Premise: I was looking at medieval miniature illustrations, and started thinking about how different Roman (by which I mean not Eastern Roman) images must have been. Then I realized that I don't know anything about Roman books at all. So what do we know? Has any exemplar survived at all?
Illustration was not typical of Roman papyri in antiquity at all, although that isn’t to say it never happened. Pliny describes some authors who illustrated treatises on plants (Plin. HN. 25.4), and some examples survive, but they are rare.
One very well preserved example is P.Oxy. 22.2331, a third century illustrated account of the labors of Hercules. The papyrus intersperses writing and illustration, keeping the images in line with the columns and giving visuals for the story as it is narrated. While the outlines in ink stand out most clearly from the pictures in the current state of the papyrus, in antiquity you would still have been able to see colors used to fill in the illustrations, and traces remain of the hero’s yellow hair and the green ground. If you want to get a better idea of what a more full color illustration looks like, P. Köln IV 179 (late second century) is a good one to look at.
The Hercules papyrus is also remarkable in another way, though.
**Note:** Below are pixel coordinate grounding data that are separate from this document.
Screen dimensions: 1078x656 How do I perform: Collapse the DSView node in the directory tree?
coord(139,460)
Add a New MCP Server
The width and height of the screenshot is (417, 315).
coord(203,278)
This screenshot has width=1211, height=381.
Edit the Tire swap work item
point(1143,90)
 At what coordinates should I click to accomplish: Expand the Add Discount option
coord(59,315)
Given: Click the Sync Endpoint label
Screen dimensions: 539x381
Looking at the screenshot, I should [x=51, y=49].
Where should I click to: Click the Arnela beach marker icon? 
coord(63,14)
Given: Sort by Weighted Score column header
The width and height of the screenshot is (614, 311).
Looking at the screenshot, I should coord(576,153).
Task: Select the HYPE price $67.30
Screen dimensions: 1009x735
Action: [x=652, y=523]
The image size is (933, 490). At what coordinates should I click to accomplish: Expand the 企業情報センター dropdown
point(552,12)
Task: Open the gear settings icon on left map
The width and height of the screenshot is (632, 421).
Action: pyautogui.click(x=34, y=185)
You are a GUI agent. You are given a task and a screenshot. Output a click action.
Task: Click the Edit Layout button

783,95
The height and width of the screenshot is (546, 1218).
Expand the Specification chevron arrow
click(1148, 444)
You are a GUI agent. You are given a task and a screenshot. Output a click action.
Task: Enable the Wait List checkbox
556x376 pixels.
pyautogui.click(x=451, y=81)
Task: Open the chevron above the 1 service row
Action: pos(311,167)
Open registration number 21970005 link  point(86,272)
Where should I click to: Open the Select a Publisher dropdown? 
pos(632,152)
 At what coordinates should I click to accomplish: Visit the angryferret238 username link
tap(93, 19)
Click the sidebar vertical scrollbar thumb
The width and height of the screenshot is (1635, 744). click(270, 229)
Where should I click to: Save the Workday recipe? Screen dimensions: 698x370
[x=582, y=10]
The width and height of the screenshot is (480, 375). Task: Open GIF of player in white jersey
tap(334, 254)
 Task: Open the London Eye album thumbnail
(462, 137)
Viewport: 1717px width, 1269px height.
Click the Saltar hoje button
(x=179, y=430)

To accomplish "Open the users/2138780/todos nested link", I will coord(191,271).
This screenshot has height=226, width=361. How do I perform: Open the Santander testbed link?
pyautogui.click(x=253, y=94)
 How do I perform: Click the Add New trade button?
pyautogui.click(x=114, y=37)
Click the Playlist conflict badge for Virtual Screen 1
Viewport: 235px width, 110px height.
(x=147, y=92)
Its simple vocabulary and style, large text size, and word gaps (Greek and Roman scriptio continua did not normally leave gaps between words) all indicate that P.Oxy. 22.2331 was an educational text, aimed at less experienced readers. This is an incredible rarity, however. While we do find texts aimed at children, generally identifiable because they present simplified or less sophisticated versions of other texts, like a poem about a war between a weasel and a mouse, to find a text aimed at entertaining new readers that also contains illustrations is highly unusual.
This isn’t to say that text and illustration didn’t appear together anywhere in the ancient world, and we have examples and attestations of their existence in bookrolls as well as in epigraphic contexts. But it wasn’t typical of a papyrus roll to contain illustrations, and there was no tradition or cultural expectation that these be included.